NRGBoost: Energy-Based Generative Boosted Trees

Bravo, João

arXiv.org Artificial Intelligence 

Despite the rise to dominance of deep learning in unstructured data domains, treebased methods such as Random Forests (RF) and Gradient Boosted Decision Trees (GBDT) are still the workhorses for handling discriminative tasks on tabular data. We explore generative extensions of these popular algorithms with a focus on explicitly modeling the data density (up to a normalization constant), thus enabling other applications besides sampling. As our main contribution we propose an energy-based generative boosting algorithm that is analogous to the second order boosting implemented in popular packages like XGBoost. We show that, despite producing a generative model capable of handling inference tasks over any input variable, our proposed algorithm can achieve similar discriminative performance to GBDT on a number of real world tabular datasets, outperforming alternative generative approaches. At the same time, we show that it is also competitive with neural network based models for sampling. Generative models have achieved tremendous success in computer vision and natural language processing, where the ability to generate synthetic data guided by user prompts opens up many exciting possibilities. While generating synthetic table records does not necessarily enjoy the same wide appeal, this problem has still received considerable attention as a potential avenue for bypassing privacy concerns when sharing data. Estimating the data density, p(x), is another typical application of generative models which enables a host of different use cases that can be particularly interesting for tabular data. Unlike discriminative models which are trained to perform inference over a single target variable, density models can be used more flexibly for inference over different variables or for out of distribution detection.
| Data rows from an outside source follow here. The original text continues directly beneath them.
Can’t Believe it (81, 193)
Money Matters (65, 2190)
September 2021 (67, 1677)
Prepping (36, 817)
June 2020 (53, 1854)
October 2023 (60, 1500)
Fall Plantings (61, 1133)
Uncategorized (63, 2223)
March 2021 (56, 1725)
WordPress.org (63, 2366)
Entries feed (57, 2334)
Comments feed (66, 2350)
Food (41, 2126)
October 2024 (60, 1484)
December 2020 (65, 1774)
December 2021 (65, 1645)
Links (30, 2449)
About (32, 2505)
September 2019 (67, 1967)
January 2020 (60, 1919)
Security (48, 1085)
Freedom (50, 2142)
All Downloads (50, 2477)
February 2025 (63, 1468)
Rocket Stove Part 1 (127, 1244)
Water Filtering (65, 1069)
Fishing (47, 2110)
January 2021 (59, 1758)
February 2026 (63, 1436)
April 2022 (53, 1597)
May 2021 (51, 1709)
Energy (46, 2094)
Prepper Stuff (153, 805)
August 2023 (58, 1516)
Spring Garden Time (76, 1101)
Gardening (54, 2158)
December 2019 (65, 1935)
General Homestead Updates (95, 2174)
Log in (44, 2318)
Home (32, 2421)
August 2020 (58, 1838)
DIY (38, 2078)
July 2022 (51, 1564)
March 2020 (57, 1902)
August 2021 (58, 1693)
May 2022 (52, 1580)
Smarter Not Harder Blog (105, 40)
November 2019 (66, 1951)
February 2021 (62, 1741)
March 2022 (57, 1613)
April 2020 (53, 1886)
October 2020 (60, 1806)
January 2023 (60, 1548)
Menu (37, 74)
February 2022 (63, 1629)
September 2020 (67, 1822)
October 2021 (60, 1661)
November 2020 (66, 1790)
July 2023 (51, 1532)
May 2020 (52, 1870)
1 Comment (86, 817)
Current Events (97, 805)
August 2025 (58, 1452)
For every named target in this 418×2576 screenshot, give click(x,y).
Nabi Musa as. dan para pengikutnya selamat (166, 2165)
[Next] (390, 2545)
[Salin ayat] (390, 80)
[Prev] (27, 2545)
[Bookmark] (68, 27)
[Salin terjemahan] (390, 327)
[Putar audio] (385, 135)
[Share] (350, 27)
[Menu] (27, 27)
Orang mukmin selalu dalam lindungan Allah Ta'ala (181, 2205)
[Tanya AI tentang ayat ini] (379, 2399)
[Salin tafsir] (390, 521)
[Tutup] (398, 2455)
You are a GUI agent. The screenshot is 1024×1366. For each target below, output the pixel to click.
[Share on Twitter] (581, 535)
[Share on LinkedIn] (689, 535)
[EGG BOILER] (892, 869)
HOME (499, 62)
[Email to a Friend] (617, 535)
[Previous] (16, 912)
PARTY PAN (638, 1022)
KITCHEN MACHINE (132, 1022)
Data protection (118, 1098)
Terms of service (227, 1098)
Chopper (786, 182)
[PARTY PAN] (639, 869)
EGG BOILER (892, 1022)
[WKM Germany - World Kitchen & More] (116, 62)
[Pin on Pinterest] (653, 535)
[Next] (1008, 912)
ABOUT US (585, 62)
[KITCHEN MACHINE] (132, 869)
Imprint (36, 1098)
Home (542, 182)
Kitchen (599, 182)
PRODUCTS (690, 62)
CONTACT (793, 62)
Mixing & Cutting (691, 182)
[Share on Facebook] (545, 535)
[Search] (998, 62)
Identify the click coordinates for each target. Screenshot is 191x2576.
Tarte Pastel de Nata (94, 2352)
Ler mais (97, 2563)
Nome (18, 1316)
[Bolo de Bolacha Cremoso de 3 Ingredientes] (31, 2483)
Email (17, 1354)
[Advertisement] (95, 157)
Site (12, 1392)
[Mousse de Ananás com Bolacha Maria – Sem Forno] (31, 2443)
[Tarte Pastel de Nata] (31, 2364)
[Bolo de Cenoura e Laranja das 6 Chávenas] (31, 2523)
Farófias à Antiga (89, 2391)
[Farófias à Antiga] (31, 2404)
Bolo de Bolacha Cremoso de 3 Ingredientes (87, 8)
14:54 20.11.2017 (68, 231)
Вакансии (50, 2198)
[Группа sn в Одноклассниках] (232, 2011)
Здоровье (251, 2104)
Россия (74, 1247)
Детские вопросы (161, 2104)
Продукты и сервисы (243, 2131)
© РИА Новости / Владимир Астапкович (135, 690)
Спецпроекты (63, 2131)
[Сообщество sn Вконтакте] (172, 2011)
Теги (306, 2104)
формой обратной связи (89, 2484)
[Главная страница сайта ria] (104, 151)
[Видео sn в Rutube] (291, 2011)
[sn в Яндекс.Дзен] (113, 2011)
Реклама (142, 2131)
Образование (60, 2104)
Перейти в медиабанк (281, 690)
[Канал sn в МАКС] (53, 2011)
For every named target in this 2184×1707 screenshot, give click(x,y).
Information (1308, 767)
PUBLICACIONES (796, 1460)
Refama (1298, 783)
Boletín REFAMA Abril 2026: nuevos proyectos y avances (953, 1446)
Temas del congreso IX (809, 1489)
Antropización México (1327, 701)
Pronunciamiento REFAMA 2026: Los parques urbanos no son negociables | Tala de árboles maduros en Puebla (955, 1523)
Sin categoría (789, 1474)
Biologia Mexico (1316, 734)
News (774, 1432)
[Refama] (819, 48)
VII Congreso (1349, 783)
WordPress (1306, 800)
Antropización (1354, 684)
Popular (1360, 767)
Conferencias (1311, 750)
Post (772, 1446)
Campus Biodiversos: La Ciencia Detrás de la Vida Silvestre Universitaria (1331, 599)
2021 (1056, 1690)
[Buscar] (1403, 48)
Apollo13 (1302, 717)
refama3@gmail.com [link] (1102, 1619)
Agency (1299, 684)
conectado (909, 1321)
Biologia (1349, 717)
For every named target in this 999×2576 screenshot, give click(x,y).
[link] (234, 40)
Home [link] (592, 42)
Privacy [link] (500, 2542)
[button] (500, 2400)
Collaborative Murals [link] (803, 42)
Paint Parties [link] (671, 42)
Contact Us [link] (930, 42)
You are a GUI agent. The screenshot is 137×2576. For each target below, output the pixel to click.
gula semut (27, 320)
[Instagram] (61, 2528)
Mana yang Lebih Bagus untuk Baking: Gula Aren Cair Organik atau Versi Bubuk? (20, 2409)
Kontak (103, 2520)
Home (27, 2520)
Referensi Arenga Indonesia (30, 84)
They can also handle inference with missing data in a principled way by marginalizing over unobserved variables. The development of generative models for tabular data has mirrored its progression in computer vision with many of its Deep Learning (DL) approaches being adapted to the tabular domain (Jordon et al., 2018; Xu et al., 2019; Fan et al., 2020; Engelmann & Lessmann, 2021; Zhao et al., 2021; Kotelnikov et al., 2023). Unfortunately, these methods are only useful for sampling as they either don't model the density explicitly or can't evaluate it due to untractable marginalization over high dimensional latent variable spaces.